| TASK DIRECTIONS |
Among the entries below, find the lines with "panel" and copy them.
━━━━━ STUDY MATERIAL ━━━━━
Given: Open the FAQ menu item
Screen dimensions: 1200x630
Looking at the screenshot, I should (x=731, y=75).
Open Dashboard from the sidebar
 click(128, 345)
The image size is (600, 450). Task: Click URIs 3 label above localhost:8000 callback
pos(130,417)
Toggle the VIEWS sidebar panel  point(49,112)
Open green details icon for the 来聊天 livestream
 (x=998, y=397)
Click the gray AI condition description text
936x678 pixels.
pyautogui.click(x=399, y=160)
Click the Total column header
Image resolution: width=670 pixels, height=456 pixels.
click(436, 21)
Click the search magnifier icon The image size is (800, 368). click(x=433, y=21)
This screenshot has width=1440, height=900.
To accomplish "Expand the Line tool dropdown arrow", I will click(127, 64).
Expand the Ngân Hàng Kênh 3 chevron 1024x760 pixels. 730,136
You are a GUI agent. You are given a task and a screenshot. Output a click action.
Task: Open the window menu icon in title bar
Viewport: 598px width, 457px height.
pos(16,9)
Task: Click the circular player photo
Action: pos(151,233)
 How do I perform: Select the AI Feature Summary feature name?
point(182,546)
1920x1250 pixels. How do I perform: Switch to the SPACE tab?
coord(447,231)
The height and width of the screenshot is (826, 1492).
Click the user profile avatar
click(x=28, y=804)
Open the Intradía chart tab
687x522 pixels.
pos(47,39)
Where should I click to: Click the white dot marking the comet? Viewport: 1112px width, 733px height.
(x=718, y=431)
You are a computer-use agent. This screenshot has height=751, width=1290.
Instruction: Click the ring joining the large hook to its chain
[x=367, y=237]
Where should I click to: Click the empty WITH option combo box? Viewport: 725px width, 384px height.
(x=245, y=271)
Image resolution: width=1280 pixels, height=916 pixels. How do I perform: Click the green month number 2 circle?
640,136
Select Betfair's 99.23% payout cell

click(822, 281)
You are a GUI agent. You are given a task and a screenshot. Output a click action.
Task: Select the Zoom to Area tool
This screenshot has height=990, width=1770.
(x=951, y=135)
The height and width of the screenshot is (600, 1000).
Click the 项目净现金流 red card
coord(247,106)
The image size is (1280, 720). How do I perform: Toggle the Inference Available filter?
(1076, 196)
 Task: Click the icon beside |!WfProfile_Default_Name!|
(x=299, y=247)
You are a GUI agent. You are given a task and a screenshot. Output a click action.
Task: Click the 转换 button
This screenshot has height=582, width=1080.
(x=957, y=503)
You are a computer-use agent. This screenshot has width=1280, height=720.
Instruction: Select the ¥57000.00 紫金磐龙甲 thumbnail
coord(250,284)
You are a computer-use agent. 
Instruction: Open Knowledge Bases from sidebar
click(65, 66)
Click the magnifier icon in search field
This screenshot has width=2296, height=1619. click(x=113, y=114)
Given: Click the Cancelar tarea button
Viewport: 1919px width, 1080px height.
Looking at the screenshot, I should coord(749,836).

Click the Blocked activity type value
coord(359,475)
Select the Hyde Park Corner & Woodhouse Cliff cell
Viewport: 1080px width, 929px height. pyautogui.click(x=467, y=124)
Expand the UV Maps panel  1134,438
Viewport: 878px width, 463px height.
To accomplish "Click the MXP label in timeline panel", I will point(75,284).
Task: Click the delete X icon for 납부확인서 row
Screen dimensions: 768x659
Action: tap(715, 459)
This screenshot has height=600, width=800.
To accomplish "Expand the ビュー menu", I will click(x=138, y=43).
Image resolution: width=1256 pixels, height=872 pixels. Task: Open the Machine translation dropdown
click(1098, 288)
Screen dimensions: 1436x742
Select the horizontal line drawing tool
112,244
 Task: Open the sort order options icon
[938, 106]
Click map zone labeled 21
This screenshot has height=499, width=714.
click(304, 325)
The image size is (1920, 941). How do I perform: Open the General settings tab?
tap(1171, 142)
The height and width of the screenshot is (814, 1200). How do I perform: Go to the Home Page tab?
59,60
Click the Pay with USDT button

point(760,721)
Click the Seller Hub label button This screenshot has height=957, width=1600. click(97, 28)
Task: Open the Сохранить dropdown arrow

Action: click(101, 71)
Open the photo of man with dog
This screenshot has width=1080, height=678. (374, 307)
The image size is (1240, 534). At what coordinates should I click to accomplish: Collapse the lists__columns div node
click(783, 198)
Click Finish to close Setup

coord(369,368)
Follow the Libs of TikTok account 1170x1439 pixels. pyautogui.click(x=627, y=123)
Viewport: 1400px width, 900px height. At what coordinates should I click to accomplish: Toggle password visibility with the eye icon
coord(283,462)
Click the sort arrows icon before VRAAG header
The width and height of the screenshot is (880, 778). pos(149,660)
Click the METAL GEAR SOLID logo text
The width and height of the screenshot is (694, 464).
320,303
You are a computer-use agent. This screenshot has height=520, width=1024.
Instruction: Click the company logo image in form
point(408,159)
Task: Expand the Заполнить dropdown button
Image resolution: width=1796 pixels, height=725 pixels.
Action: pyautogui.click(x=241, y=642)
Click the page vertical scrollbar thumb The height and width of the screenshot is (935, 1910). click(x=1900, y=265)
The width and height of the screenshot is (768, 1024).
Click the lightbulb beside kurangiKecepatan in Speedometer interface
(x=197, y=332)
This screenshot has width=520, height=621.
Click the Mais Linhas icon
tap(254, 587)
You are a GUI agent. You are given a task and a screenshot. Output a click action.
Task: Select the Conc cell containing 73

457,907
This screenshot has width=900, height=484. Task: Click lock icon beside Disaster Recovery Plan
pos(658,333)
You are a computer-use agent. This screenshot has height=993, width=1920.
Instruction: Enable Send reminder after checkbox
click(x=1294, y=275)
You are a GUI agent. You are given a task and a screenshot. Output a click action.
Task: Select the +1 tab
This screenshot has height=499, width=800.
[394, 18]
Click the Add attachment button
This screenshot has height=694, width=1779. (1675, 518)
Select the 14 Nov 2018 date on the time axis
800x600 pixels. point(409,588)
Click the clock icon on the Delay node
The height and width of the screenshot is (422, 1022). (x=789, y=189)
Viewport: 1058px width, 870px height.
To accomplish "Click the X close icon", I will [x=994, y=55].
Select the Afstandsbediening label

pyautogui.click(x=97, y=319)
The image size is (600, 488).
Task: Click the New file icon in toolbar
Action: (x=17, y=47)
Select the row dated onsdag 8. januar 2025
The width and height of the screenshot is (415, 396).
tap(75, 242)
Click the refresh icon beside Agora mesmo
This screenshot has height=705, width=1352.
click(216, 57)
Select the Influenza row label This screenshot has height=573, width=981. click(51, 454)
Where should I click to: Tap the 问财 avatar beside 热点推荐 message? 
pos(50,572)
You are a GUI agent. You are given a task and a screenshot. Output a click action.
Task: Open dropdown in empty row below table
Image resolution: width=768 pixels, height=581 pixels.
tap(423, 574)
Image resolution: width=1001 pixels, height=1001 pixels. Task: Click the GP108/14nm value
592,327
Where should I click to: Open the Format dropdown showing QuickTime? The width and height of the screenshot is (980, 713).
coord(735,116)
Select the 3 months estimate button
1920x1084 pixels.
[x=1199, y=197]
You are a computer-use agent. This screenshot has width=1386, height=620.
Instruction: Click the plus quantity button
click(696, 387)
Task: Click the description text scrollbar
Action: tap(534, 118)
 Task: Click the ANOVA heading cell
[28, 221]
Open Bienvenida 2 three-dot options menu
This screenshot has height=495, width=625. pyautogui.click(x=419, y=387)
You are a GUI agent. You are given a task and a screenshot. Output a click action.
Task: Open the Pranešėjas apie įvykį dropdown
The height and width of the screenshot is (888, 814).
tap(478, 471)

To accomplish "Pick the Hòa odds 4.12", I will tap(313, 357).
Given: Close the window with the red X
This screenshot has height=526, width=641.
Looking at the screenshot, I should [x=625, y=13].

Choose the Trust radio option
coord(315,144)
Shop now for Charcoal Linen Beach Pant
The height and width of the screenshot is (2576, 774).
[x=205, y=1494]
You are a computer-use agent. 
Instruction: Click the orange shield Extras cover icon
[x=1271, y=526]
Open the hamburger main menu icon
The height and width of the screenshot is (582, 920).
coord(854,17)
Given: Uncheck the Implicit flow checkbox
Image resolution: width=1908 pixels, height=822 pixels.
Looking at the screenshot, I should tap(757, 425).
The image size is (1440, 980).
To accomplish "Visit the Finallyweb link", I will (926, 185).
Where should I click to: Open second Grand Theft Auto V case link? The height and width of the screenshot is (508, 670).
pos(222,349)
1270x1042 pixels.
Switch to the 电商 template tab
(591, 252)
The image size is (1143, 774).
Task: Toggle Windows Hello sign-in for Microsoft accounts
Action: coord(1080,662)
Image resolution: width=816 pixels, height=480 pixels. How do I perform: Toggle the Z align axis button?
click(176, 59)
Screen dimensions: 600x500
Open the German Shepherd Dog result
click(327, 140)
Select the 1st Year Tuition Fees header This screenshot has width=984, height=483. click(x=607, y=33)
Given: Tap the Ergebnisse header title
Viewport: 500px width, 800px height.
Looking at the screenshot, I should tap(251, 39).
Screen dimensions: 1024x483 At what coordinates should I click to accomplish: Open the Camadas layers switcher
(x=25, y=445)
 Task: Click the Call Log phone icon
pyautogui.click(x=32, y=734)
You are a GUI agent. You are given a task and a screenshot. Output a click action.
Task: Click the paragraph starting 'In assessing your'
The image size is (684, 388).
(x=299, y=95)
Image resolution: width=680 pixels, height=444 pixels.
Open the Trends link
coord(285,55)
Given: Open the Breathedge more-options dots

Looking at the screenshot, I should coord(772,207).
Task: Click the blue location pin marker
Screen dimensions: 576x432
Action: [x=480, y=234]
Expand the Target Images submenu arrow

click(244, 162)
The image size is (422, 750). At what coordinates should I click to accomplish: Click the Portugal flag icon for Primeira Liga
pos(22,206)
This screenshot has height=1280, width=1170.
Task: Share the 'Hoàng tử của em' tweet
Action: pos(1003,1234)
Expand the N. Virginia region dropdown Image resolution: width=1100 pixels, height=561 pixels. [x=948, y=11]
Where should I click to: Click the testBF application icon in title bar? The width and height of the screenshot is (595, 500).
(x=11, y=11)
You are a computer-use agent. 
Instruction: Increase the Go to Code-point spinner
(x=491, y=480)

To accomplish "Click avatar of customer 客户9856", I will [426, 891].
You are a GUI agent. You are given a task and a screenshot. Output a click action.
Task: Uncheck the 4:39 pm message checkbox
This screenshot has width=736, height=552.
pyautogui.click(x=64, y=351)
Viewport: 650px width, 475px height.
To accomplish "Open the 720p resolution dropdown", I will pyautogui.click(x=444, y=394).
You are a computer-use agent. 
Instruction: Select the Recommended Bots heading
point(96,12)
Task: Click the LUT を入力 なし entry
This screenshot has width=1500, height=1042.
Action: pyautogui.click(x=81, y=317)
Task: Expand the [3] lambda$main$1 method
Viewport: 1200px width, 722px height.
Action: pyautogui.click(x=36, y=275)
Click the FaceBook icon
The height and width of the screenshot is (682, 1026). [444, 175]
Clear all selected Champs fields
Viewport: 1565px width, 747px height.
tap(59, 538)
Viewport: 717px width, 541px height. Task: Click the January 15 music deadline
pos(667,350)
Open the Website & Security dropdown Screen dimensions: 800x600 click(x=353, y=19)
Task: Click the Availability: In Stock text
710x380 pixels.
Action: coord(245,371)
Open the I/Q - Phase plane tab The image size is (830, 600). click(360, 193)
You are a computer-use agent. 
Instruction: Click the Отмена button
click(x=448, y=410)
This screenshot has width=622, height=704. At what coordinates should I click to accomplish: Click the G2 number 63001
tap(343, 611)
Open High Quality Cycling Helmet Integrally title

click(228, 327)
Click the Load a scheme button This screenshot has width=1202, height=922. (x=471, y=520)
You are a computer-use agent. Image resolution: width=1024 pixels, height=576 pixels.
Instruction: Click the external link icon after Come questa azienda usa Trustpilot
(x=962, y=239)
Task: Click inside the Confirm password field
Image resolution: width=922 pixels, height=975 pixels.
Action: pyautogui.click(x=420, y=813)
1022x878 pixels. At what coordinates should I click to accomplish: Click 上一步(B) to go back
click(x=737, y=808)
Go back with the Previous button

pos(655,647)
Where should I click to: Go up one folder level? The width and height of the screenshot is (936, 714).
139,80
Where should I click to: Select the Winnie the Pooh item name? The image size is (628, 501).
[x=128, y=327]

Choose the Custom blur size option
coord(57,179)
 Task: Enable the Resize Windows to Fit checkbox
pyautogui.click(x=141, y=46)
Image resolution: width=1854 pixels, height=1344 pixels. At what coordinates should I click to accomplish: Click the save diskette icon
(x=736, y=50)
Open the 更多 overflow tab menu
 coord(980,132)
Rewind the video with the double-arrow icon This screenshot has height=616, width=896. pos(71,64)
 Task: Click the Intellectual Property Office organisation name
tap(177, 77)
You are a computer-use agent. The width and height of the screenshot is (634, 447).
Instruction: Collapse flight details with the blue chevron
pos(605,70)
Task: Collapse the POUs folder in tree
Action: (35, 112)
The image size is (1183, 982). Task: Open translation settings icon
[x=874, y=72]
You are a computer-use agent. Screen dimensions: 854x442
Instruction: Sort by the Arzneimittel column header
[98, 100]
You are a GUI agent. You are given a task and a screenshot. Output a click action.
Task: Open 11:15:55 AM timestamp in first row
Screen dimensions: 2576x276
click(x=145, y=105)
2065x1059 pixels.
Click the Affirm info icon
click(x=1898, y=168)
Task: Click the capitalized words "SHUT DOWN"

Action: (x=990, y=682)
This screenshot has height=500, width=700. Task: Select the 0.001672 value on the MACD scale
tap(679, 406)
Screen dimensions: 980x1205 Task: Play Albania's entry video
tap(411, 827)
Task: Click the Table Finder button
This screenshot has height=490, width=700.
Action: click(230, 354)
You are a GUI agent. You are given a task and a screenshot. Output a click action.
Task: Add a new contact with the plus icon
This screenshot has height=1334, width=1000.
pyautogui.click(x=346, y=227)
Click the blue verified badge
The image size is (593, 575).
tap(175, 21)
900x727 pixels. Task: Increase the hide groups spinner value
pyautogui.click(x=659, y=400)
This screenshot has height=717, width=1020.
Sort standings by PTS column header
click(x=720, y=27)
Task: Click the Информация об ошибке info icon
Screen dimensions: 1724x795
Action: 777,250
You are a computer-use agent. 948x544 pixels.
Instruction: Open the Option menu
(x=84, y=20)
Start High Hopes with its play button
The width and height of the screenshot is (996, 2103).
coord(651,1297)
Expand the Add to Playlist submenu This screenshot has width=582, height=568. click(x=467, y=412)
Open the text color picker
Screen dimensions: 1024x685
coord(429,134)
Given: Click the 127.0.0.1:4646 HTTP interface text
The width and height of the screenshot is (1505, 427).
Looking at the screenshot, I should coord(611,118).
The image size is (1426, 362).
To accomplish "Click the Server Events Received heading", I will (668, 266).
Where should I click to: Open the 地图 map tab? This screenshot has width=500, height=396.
━━━━━
| SOLUTION TO THE PROBLEM |
Toggle the VIEWS sidebar panel  point(49,112)
Expand the UV Maps panel  1134,438
To accomplish "Click the MXP label in timeline panel", I will point(75,284).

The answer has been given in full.